I'm excited for this. I'll choose tomorrow what to make and then start looking for ingredients, luckily I live not too far away from a very good market 

I'll check the figs at the market, but let's be honest they're not in season.

I may be able to sneak a picture on here of the food 

You guys are great, I have used literally hundreds of forums, and i'd say that this is easily the friendliest I have come across!

Z


----------



## buckytom (Mar 29, 2011)

ss, i respectfully have to disagree. your advice might be ok for an older generation, but is also a bit confusing.

you recommend light meals including seafood, and that's exactly what i posted. not a heavy sauce.
first you say don't make spaghetti like mama, but then you say it's ok. i don't get it... i think you might have confused some of the posts.


if zath were dating an older woman then i'd agree about the blouse and sauce. but they're 18. i don't think young women even wear something called a blouse anymore, let alone worry about getting food on themselves. 
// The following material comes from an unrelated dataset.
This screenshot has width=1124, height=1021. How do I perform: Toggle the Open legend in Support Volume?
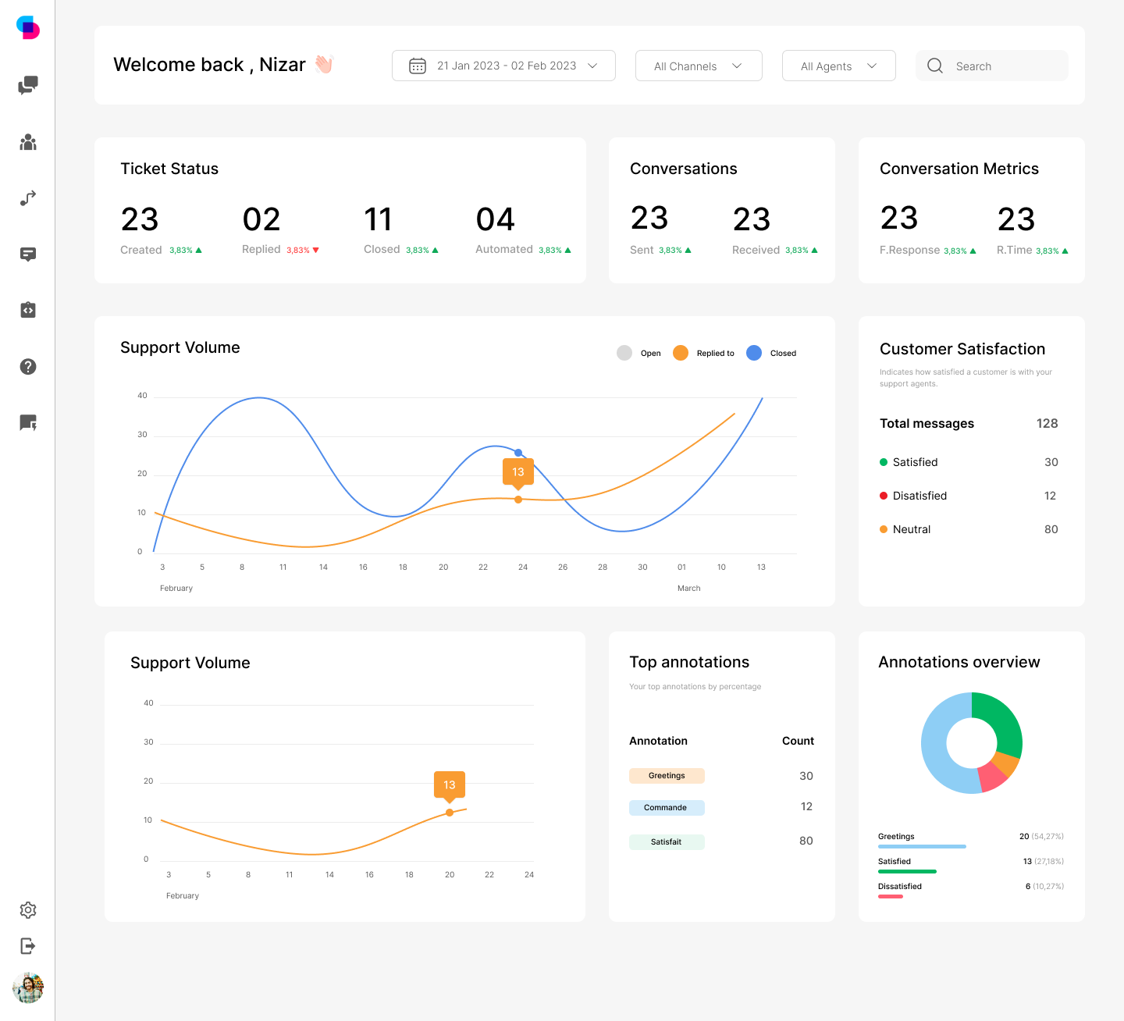(x=638, y=353)
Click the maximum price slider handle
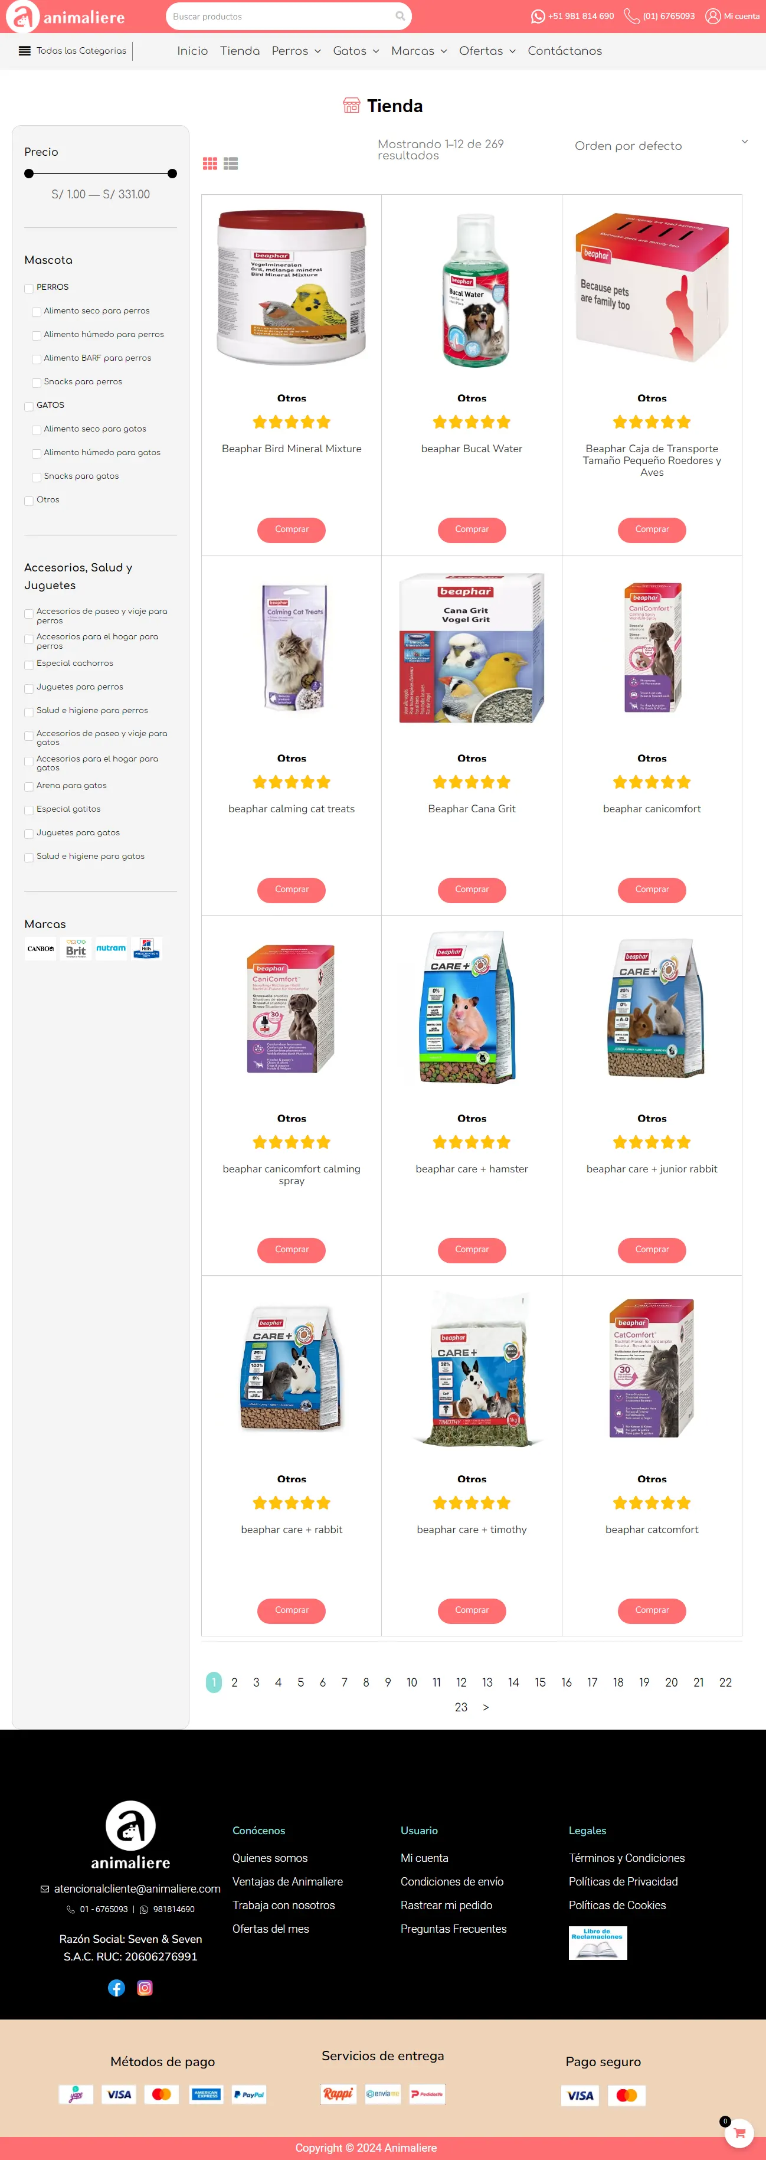This screenshot has height=2160, width=766. (x=172, y=174)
actually, it's a good test. if a young woman does "slurp" sauce onto herself, (besides being a pig) it's a good indication of how she'll react in other ways. 

if she freaks out and demands you run out for club soda, then she's too high strung. 
if she insists you pay for the dry cleaning, then she's too high maintenance. 
if she starts a food fight so you're both in the same boat, well, you might be onto something there, or she might be crazy. either one, lol.

all of this doesn't matter, though, if she's hot. 

ok zath, so get in there, and just be yourself. funny works well, can you be funny?

if you really want to try tricks and smoke and mirrors to get to your goal, find out about a subject she likes and do a little research on it. then include some of this new knowledge in to the conversation, again casually. but then eventually let her know that you researched it to impress her.

for some reason that kind of subterfuge is looked at as you being a caring guy, wanting to please her.


----------



## Zathorious (Mar 30, 2011)

We're sorta already seeing eachother, like I said it's complicated. It'l be fun i'm sure. Thursday night= D-day


----------



## buckytom (Mar 30, 2011)

of course it's complicated, there's a woman involved, lol.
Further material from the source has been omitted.